Provide an exact transcription of all the records.

[Stored records]
▬▬▬

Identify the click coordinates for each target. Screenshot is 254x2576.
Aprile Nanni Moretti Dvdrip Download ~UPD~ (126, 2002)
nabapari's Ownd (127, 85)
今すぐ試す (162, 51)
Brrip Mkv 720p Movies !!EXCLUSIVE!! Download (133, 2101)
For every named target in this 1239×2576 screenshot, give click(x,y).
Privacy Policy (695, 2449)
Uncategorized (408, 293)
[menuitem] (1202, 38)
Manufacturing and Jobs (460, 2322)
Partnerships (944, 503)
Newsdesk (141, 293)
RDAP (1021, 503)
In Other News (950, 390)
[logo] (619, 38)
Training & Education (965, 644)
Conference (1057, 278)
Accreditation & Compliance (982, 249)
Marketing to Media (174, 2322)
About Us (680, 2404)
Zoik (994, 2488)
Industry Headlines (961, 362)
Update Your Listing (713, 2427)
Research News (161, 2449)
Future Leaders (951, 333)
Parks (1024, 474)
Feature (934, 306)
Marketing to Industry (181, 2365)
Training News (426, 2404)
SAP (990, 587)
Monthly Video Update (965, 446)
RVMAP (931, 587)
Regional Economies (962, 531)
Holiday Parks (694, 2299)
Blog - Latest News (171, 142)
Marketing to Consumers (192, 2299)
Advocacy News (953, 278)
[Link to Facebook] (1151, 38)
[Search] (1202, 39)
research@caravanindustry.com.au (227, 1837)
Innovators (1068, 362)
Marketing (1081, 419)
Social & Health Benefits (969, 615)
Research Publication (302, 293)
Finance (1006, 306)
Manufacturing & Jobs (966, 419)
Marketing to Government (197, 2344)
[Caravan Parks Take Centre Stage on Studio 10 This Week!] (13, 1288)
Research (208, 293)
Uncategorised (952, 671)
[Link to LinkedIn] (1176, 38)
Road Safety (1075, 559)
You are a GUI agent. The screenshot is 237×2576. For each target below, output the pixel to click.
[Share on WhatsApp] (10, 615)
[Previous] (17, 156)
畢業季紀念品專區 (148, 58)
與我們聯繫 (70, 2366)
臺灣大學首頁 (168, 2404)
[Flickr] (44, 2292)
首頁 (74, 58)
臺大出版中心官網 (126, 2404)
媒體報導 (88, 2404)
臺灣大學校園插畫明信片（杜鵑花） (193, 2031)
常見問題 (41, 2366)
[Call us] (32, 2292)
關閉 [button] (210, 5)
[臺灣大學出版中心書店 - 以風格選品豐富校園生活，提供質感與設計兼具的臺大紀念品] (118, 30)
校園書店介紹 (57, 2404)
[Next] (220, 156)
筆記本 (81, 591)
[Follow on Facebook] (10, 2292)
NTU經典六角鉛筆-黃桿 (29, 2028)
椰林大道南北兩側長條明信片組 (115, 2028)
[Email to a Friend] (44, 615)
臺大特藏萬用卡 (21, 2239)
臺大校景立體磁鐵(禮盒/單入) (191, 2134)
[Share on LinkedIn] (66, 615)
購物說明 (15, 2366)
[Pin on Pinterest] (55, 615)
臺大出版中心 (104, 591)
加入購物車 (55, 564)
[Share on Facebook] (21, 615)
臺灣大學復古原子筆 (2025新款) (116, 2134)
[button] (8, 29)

▬▬▬

- **Output below**:
Identify the click coordinates for each target. Screenshot is 254x2576.
Aprile Nanni Moretti Dvdrip Download ~UPD~ (126, 2002)
nabapari's Ownd (127, 85)
今すぐ試す (162, 51)
Brrip Mkv 720p Movies !!EXCLUSIVE!! Download (133, 2101)
For every named target in this 1239×2576 screenshot, give click(x,y).
Privacy Policy (695, 2449)
Uncategorized (408, 293)
[menuitem] (1202, 38)
Manufacturing and Jobs (460, 2322)
Partnerships (944, 503)
Newsdesk (141, 293)
RDAP (1021, 503)
In Other News (950, 390)
[logo] (619, 38)
Training & Education (965, 644)
Conference (1057, 278)
Accreditation & Compliance (982, 249)
Marketing to Media (174, 2322)
About Us (680, 2404)
Zoik (994, 2488)
Industry Headlines (961, 362)
Update Your Listing (713, 2427)
Research News (161, 2449)
Future Leaders (951, 333)
Parks (1024, 474)
Feature (934, 306)
Marketing to Industry (181, 2365)
Training News (426, 2404)
SAP (990, 587)
Monthly Video Update (965, 446)
RVMAP (931, 587)
Regional Economies (962, 531)
Holiday Parks (694, 2299)
Blog - Latest News (171, 142)
Marketing to Consumers (192, 2299)
Advocacy News (953, 278)
[Link to Facebook] (1151, 38)
[Search] (1202, 39)
research@caravanindustry.com.au (227, 1837)
Innovators (1068, 362)
Marketing (1081, 419)
Social & Health Benefits (969, 615)
Research Publication (302, 293)
Finance (1006, 306)
Manufacturing & Jobs (966, 419)
Marketing to Government (197, 2344)
[Caravan Parks Take Centre Stage on Studio 10 This Week!] (13, 1288)
Research (208, 293)
Uncategorised (952, 671)
[Link to LinkedIn] (1176, 38)
Road Safety (1075, 559)
You are a GUI agent. The screenshot is 237×2576. For each target below, output the pixel to click.
[Share on WhatsApp] (10, 615)
[Previous] (17, 156)
畢業季紀念品專區 (148, 58)
與我們聯繫 (70, 2366)
臺灣大學首頁 (168, 2404)
[Flickr] (44, 2292)
首頁 (74, 58)
臺大出版中心官網 (126, 2404)
媒體報導 (88, 2404)
臺灣大學校園插畫明信片（杜鵑花） (193, 2031)
常見問題 (41, 2366)
[Call us] (32, 2292)
關閉 [button] (210, 5)
[臺灣大學出版中心書店 - 以風格選品豐富校園生活，提供質感與設計兼具的臺大紀念品] (118, 30)
校園書店介紹 (57, 2404)
[Next] (220, 156)
筆記本 (81, 591)
[Follow on Facebook] (10, 2292)
NTU經典六角鉛筆-黃桿 (29, 2028)
椰林大道南北兩側長條明信片組 (115, 2028)
[Email to a Friend] (44, 615)
臺大特藏萬用卡 (21, 2239)
臺大校景立體磁鐵(禮盒/單入) (191, 2134)
[Share on LinkedIn] (66, 615)
購物說明 (15, 2366)
[Pin on Pinterest] (55, 615)
臺大出版中心 (104, 591)
加入購物車 (55, 564)
[Share on Facebook] (21, 615)
臺灣大學復古原子筆 (2025新款) (116, 2134)
[button] (8, 29)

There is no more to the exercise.